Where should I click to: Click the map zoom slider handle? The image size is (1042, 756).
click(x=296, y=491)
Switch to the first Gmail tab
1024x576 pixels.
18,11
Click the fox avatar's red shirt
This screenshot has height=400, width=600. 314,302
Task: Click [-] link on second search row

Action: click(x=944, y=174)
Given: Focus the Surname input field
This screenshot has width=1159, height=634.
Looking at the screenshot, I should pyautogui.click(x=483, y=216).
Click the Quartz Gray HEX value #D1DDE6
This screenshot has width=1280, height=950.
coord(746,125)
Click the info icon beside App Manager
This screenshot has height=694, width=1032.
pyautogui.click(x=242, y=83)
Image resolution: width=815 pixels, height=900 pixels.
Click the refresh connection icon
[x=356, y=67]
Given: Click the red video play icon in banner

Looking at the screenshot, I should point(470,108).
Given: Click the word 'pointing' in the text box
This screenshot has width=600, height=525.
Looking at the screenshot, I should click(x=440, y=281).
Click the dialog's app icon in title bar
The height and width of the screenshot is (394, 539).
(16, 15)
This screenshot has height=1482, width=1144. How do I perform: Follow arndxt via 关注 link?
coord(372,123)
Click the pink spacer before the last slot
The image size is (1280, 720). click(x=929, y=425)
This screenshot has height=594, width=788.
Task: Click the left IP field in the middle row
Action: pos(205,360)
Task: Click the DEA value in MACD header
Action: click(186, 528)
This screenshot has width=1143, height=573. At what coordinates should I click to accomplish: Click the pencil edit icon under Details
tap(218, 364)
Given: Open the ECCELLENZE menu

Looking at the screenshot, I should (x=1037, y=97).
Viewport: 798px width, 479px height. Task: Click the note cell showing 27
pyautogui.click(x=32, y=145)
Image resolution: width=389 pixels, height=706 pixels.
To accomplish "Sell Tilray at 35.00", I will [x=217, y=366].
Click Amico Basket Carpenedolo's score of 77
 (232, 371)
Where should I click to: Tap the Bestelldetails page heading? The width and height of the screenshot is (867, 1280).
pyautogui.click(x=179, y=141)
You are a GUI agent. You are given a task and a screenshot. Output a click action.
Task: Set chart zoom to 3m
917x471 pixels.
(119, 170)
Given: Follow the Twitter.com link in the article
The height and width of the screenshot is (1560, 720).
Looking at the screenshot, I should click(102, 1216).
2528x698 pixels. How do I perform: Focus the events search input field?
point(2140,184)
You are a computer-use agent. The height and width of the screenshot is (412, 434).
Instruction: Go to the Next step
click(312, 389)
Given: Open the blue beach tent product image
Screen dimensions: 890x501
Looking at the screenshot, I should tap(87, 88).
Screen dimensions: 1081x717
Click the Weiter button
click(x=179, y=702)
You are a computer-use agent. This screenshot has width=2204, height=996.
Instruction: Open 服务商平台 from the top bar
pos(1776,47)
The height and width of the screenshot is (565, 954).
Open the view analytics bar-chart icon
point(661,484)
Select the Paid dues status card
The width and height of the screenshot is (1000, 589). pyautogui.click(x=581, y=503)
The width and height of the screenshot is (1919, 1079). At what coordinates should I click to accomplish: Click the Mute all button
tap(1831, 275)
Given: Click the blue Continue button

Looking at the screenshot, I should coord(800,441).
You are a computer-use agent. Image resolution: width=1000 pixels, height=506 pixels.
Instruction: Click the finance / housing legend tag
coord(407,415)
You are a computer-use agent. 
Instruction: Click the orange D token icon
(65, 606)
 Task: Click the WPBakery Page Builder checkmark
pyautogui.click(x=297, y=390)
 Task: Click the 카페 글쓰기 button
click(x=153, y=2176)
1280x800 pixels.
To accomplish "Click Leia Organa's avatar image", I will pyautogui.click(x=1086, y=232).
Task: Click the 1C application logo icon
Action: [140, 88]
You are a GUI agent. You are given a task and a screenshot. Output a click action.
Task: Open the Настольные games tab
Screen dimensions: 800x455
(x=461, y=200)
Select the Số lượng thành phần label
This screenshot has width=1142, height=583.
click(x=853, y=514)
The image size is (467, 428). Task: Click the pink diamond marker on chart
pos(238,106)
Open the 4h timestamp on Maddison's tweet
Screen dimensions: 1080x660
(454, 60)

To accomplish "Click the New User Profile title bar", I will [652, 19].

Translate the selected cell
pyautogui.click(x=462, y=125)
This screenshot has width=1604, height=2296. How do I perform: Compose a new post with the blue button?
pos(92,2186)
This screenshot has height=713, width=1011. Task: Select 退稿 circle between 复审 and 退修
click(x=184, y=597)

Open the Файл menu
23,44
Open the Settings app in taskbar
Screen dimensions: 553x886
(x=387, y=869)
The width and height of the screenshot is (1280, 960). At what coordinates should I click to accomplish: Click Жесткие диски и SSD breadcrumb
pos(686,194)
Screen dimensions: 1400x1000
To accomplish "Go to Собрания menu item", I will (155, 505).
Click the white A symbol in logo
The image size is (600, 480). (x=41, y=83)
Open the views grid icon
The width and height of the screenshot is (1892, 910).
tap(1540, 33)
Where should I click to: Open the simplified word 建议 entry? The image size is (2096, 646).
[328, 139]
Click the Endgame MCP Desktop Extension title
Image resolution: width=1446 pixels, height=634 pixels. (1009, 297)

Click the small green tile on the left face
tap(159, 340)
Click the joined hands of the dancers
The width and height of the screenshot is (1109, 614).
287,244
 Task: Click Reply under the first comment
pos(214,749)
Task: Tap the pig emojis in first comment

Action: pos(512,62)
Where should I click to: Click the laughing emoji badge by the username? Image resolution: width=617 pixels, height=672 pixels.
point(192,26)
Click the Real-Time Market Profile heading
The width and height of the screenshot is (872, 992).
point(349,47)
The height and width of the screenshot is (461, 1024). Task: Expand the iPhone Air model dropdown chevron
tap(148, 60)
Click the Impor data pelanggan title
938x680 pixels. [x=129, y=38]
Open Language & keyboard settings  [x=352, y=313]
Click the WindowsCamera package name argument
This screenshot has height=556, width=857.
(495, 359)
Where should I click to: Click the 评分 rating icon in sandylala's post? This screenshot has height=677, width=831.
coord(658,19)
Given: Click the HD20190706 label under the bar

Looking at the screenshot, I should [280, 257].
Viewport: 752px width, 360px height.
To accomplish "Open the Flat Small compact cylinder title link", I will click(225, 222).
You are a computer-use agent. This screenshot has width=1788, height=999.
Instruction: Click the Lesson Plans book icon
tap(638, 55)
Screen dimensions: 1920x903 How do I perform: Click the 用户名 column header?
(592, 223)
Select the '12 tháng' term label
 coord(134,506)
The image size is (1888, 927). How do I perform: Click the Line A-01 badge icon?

__________

Wherever the word "computer" occurs in the data above, copy the line it sits in.

You are a computer-use agent. The height and width of the screenshot is (412, 434).
You are a computer-use agent. This screenshot has width=2204, height=996.
You are a computer-use agent. Image resolution: width=1000 pixels, height=506 pixels.
You are a computer-use agent. 
You are a computer-use agent. This screenshot has width=1788, height=999.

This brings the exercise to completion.